Although the report was not to be released until May 1, the broad outlines of its content were revealed, obliquely, by Treasurer Joe Hockey in his address to an Australian Spectator magazine function in Sydney on April 23.
In his address, Mr Hockey referred to a speech he had delivered a fortnight previously at an international conference, held in Washington DC, entitled The Global Age of Responsibility: Reinventing Bretton Woods. In his Washington speech, entitled “The Case for Change”, he had outlined “the need for greater self-reliance, and a preparedness for all players, including individuals, businesses, governments and supranational organisations, to share the burden of budget and economic reform”.
Mr Hockey, no doubt reflecting the findings of the Commission of Audit, said that neither low interest rates nor an expansion of government spending could drive future growth.
“One sobering observation is that Australia is not doing as well on the task of repairing its budget as many other developed countries,” Mr Hockey said.
He added that for the six years from 2012 to 2018, Australia is forecast to have the third largest increase in net debt (as a percentage of GDP) among 17 advanced economies. Mr Hockey explained: “That means our debt is growing more quickly than the likes of the United States and Canada.”
The Treasurer reiterated that the commission’s role was to examine the scope for efficiency and productivity improvements across all areas of Commonwealth expenditure. He reported that it is making 86 recommendations for “improving the efficiency of the government sector in Australia and for restoring budget integrity”.
The commission has looked at current expenditure, and identified 15 areas in which government expenditure was growing fastest, including welfare, health, education and defence. “They are, in almost all cases, projected to grow faster than average growth in total government expenditure. Most are also expected to grow considerably faster than the economy,” he said.
“This goes to the heart of the spending problem. Clearly this is unsustainable.”
Mr Hockey focussed on the growth of the aged pension — the largest single item — which alone accounts for 10 per cent of federal government expenditure.

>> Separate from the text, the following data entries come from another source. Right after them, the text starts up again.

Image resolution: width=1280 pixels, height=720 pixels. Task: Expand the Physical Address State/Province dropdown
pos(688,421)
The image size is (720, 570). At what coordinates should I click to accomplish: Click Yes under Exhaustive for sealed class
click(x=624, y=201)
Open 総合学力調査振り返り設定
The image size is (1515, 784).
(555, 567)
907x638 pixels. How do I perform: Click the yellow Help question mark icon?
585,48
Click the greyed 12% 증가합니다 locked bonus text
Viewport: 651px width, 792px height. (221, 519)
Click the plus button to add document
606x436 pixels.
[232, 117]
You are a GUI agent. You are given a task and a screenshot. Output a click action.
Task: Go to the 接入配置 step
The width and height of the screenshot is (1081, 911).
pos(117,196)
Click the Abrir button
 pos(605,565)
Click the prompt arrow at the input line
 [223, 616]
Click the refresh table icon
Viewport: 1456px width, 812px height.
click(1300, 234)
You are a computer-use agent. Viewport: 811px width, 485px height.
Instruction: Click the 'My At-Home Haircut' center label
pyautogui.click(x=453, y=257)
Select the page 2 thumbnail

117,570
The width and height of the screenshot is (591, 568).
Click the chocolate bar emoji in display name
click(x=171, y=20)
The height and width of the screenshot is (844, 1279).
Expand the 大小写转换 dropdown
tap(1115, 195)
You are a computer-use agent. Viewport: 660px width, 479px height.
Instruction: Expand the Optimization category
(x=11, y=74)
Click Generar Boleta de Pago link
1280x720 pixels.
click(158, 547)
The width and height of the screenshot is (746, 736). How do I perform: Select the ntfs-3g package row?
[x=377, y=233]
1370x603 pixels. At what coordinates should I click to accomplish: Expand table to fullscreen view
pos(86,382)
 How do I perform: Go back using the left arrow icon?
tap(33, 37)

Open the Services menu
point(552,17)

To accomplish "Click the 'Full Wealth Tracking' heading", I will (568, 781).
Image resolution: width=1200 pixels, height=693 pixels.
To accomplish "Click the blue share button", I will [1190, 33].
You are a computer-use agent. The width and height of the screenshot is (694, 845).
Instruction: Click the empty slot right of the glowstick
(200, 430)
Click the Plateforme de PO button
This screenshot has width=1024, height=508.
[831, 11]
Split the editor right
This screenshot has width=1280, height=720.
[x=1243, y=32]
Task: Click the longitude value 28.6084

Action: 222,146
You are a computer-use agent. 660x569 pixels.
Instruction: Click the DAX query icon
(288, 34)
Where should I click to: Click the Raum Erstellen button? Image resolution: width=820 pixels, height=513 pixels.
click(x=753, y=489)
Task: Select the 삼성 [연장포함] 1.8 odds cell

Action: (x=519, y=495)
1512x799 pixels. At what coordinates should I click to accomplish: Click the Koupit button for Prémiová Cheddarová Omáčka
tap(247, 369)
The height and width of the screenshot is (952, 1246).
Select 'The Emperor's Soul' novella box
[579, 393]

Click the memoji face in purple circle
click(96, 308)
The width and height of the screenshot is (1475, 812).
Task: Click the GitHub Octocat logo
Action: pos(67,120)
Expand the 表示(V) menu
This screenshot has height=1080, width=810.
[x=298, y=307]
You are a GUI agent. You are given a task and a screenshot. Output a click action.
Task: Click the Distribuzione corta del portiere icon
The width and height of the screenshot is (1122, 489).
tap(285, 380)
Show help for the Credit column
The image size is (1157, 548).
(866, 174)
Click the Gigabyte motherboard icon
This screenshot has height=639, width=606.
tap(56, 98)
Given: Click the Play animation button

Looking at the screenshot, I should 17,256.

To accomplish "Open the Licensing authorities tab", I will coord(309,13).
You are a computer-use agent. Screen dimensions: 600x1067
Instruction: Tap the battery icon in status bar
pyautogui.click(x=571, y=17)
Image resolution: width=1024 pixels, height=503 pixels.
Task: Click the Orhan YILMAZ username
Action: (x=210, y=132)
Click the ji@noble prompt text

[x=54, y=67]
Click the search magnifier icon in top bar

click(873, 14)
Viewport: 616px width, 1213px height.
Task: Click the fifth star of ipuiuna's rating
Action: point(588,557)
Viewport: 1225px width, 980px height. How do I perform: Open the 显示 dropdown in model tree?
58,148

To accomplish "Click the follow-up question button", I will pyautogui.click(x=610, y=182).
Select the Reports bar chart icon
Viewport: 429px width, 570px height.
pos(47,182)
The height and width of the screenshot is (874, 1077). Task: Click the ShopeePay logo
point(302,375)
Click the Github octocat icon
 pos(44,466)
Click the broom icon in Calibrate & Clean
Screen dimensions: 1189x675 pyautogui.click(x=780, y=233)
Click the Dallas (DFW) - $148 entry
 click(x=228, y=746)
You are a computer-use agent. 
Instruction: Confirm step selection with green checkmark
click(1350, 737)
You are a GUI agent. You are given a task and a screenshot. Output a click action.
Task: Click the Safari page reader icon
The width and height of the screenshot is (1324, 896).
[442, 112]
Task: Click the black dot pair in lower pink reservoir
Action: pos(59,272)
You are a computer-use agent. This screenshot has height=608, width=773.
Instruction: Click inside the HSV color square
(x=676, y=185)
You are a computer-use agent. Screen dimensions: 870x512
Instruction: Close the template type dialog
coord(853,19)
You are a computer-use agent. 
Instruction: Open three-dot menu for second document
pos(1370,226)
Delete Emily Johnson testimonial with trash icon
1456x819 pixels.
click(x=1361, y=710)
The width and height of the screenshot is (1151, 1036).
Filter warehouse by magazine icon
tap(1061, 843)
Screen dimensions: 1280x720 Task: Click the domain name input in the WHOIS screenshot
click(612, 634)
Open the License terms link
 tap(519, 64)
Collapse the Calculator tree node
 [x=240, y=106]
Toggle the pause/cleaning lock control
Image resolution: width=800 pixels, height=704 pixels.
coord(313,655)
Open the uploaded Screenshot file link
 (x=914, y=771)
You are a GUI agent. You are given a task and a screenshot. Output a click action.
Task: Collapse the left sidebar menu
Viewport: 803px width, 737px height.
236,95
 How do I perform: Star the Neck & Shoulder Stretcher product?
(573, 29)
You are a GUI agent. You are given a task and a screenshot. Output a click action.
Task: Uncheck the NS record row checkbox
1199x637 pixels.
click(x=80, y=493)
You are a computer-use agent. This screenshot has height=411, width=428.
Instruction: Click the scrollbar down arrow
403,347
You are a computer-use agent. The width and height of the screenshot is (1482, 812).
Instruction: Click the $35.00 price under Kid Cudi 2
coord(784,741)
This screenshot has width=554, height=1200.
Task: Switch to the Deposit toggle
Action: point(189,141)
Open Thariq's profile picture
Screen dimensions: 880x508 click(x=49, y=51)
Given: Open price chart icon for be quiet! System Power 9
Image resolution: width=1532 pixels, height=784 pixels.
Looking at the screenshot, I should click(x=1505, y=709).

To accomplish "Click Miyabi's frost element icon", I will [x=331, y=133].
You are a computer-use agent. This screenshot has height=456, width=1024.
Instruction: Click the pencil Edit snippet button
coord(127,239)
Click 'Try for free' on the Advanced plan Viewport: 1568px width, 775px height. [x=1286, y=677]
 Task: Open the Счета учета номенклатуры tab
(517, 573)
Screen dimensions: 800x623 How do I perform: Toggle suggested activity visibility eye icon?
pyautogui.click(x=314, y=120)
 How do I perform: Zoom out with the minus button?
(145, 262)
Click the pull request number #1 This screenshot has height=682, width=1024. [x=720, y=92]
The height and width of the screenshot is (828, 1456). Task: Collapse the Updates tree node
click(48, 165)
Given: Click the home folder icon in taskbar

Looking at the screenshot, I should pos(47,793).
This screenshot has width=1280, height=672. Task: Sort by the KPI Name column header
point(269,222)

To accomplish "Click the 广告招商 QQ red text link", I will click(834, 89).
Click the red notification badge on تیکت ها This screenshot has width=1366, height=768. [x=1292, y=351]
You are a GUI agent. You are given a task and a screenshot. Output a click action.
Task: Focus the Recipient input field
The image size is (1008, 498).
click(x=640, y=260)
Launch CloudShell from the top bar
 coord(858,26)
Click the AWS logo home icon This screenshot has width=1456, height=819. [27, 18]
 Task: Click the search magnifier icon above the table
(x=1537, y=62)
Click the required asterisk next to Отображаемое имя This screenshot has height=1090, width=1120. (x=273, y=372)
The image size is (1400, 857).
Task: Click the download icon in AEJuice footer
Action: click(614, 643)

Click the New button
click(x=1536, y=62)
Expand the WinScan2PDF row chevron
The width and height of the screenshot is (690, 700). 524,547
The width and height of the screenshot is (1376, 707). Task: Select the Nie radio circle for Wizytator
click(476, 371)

While the government cannot cut pensions, it is clearly determined to cut their future growth, which will be done by lifting the pension age and extending means-testing.
Another area on which the government will focus is the growth of the aged care budget. Again, government expenditure in this area will not be cut, but access to services will be limited through means-testing. Elderly Australians will have to fund a greater level of expenditure from their own financial resources.
Another area the Treasurer identified for review was the Pharmaceutical Benefits Scheme, which, again, is used by both the elderly and families.
The problem for the Abbott government is that any expenditure cuts in these areas will fall heavily on people who voted for the Coalition in the 2013 election. Unless the burden of financial austerity falls on other areas of government expenditure, these voters will desert the Coalition for either Labor or the protest parties, which include Clive Palmer’s party and the Greens.
Many areas of government spending demand attention, including the Rudd-Gillard Labor government’s extravagant expansion of the public sector in areas concerned with climate change, immigration and the environment, not to mention in health and primary and secondary education, which are the primary responsibility of the states.
The Coalition faces a further problem in restricting, via increased means-testing, access to government services — including pensions, health care, family support, unemployment benefits and other services. The introduction of means-testing will require more public servants to administer it.